### Excerpted passage

LSA - Latent Semantic Analysis - How to code it in PHP?
LSA links:
- Landauer (co-creator) article on LSA
- the R-project lsa user guide
Here is the complete algorithm. If you have SVD, you are most of the way there. The papers above explain it better than I do.
Assumptions:
- your SVD function will give the singular values and singular vectors in descending order. If not, you have to do more acrobatics.
M: corpus matrix, w (words) by d (documents) (w rows, d columns). These can be raw counts, or tfidf or whatever. Stopwords may or may not be eliminated, and stemming may happen (Landauer says keep stopwords and don't stem, but yes to tfidf).
U,Sigma,V = singular_value_decomposition(M)
U: w x w
Sigma: min(w,d) length vector, or w * d matrix with diagonal filled in the first min(w,d) spots with the singular values
V: d x d matrix
Thus U * Sigma * V = M
# you might have to do some transposes depending on how your SVD code
# returns U and V. verify this so that you don't go crazy :)
Then the reductionality.... the actual LSA paper suggests a good approximation for the basis is to keep enough vectors such that their singular values are more than 50% of the total of the singular values.
More succintly... (pseudocode)
Let s1 = sum(Sigma).

######
### Data segment

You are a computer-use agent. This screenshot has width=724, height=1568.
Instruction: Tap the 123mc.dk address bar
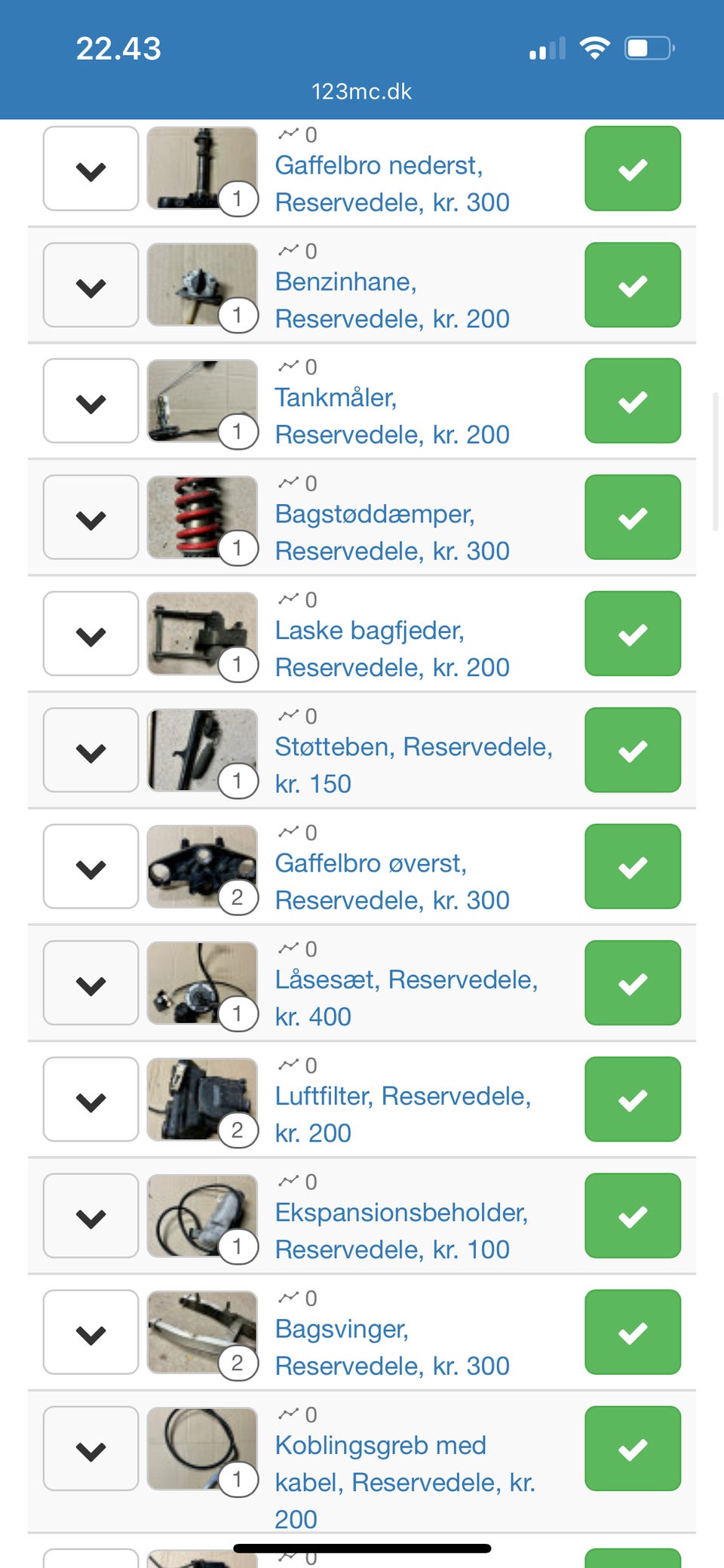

######

== Problems to work on ==
1) List the three outputs of the singular value decomposition step in the latent semantic analysis explanation, with the size the text gives for each.
2) Carry on the latent semantic analysis explanation from its last line.

== Responses to the exercise ==
1)
- U: w x w
- Sigma: a vector of length min(w,d), or a w * d matrix whose diagonal holds the singular values in the first min(w,d) spots
- V: a d x d matrix

2)
total = 0
for ii in range(len(Sigma)):
val = Sigma[ii]
total += val
if total > .5 * s1:
return ii
This will return the rank of the new basis, which was min(d,w) before, and we'll now approximate with {ii}.
(here, ' -> prime, not transpose)
We create new matrices: U',Sigma', V', with sizes w x ii, ii x ii, and ii x d.
That's the essence of the LSA algorithm.
This resultant matrix U' * Sigma' * V' can be used for 'improved' cosine similarity searching, or you can pick the top 3 words for each document in it, for example. Whether this yeilds more than a simple tf-idf is a matter of some debate.
To me, LSA performs poorly in real world data sets because of polysemy, and data sets with too many topics. It's mathematical / probabilistic basis is unsound (it assumes normal-ish (Gaussian) distributions, which don't makes sense for word counts).
Your mileage will definitely vary.
Tagging using LSA (one method!)
Construct the U' Sigma' V' dimensionally reduced matrices using SVD and a reduction heuristic
By hand, look over the U' matrix, and come up with terms that describe each "topic". For example, if the the biggest parts of that vector were "Bronx, Yankees, Manhattan," then "New York City" might be a good term for it. Keep these in a associative array, or list. This step should be reasonable since the number of vectors will be finite.
Assuming you have a vector (v1) of words for a document, then v1 * t(U') will give the strongest 'topics' for that document. Select the 3 highest, then give their "topics" as computed in the previous step.
Probabilistic latent semantic analysis/Indexing - Introduction
There is a good talk by Thomas Hofmann that explains both LSA and its connections to Probabilistic Latent Semantic Analysis (PLSA). The talk has some math, but is much easier to follow than the PLSA paper (or even its Wikipedia page).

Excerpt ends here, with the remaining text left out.